- [Исходный фрагмент]
——————

Они и мы
Они и мы
Огромный процент поляков не ждет от нас ничего хорошего и не сомневается в нашей неисправимости.
Трагедия России и Польши (а я настаиваю на том, что это общая трагедия — так же, как и Катынь) породила два главных вопроса, ответы на которые, боюсь, мы узнаем не скоро. Первый — как скажется она на отношениях Польши с Россией, на едва наметившемся сближении и поиске общего языка? Ясно, что непримиримые станут непримиримее, толерантные — толерантнее, но что случится с инертной массой, составляющей, как ни кинь, большинство?

——————

- [Исходные данные]

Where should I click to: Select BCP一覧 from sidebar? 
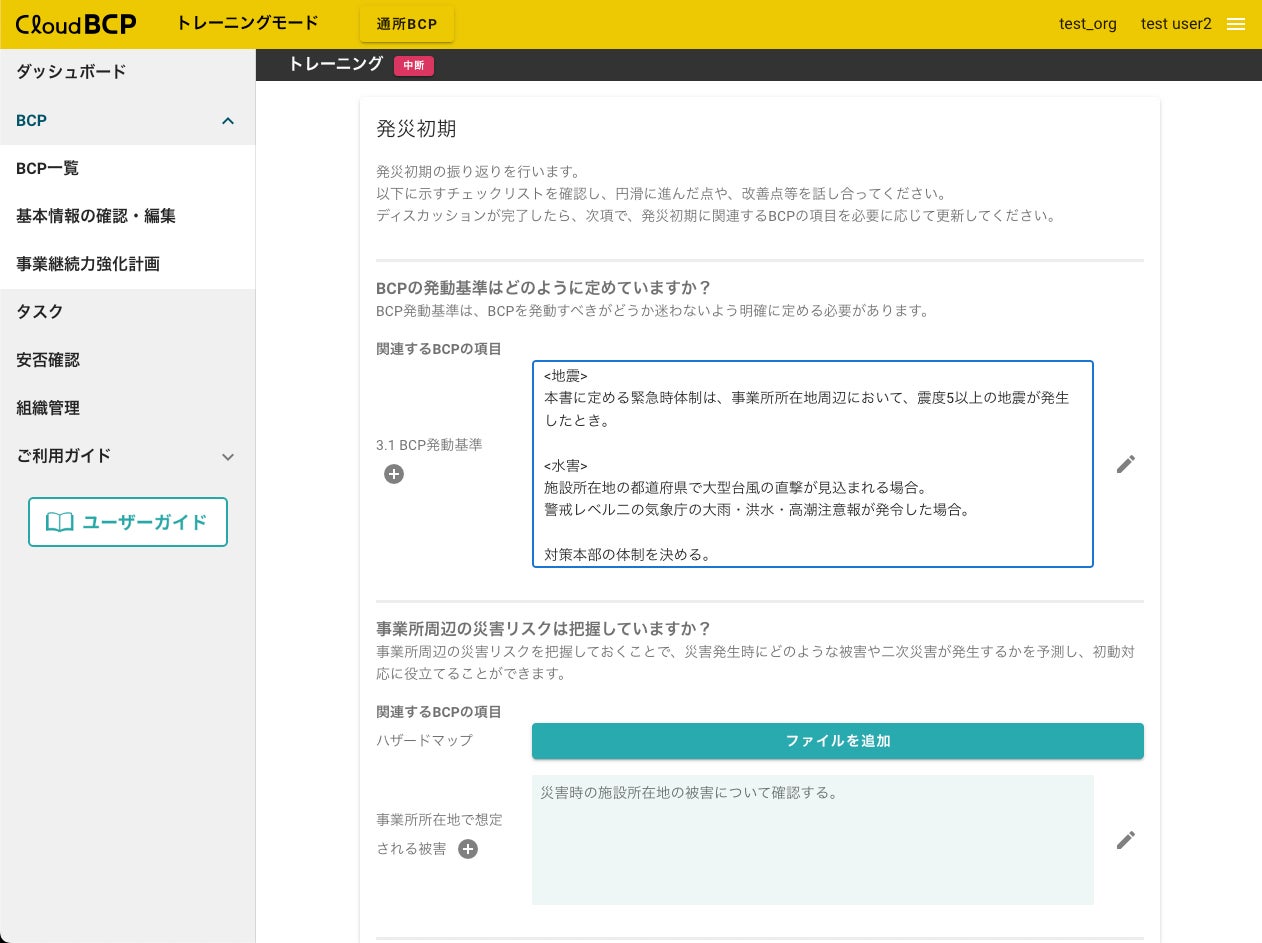coord(48,168)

——————

Перепишите приведенный выше фрагмент о трагедии России и Польши целиком, слово в слово.

- [Решение]
Они и мы
Они и мы
Огромный процент поляков не ждет от нас ничего хорошего и не сомневается в нашей неисправимости.
Трагедия России и Польши (а я настаиваю на том, что это общая трагедия — так же, как и Катынь) породила два главных вопроса, ответы на которые, боюсь, мы узнаем не скоро. Первый — как скажется она на отношениях Польши с Россией, на едва наметившемся сближении и поиске общего языка? Ясно, что непримиримые станут непримиримее, толерантные — толерантнее, но что случится с инертной массой, составляющей, как ни кинь, большинство?